— START DATA FOR THIS EXERCISE —
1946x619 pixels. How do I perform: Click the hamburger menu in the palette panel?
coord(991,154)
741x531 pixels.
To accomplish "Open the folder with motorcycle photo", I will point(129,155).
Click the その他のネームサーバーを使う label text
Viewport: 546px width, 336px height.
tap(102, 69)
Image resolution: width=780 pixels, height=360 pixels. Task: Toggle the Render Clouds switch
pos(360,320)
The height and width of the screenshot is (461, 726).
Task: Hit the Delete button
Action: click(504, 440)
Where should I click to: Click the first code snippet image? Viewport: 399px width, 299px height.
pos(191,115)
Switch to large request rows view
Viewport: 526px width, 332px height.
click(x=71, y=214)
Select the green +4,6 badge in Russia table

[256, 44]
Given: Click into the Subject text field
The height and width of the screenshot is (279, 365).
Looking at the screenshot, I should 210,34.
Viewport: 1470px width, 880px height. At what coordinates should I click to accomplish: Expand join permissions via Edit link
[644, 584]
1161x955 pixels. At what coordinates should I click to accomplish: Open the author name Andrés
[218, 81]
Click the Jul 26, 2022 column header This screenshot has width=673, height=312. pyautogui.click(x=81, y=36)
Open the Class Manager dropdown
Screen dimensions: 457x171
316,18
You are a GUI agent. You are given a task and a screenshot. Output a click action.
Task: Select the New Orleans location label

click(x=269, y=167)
— END DATA FOR THIS EXERCISE —
= INSTRUCTIONS FOR THE TASK =
Rewrite all the items, changing every "pixels" to "px" and leaving everything else as it is.

= FULL SOLUTION =
1946x619 px. How do I perform: Click the hamburger menu in the palette panel?
coord(991,154)
741x531 px.
To accomplish "Open the folder with motorcycle photo", I will point(129,155).
Click the その他のネームサーバーを使う label text
Viewport: 546px width, 336px height.
tap(102, 69)
Image resolution: width=780 px, height=360 px. Task: Toggle the Render Clouds switch
pos(360,320)
The height and width of the screenshot is (461, 726).
Task: Hit the Delete button
Action: click(504, 440)
Where should I click to: Click the first code snippet image? Viewport: 399px width, 299px height.
pos(191,115)
Switch to large request rows view
Viewport: 526px width, 332px height.
click(x=71, y=214)
Select the green +4,6 badge in Russia table

[256, 44]
Given: Click into the Subject text field
The height and width of the screenshot is (279, 365).
Looking at the screenshot, I should 210,34.
Viewport: 1470px width, 880px height. At what coordinates should I click to accomplish: Expand join permissions via Edit link
[644, 584]
1161x955 px. At what coordinates should I click to accomplish: Open the author name Andrés
[218, 81]
Click the Jul 26, 2022 column header This screenshot has width=673, height=312. pyautogui.click(x=81, y=36)
Open the Class Manager dropdown
Screen dimensions: 457x171
316,18
You are a GUI agent. You are given a task and a screenshot. Output a click action.
Task: Select the New Orleans location label

click(x=269, y=167)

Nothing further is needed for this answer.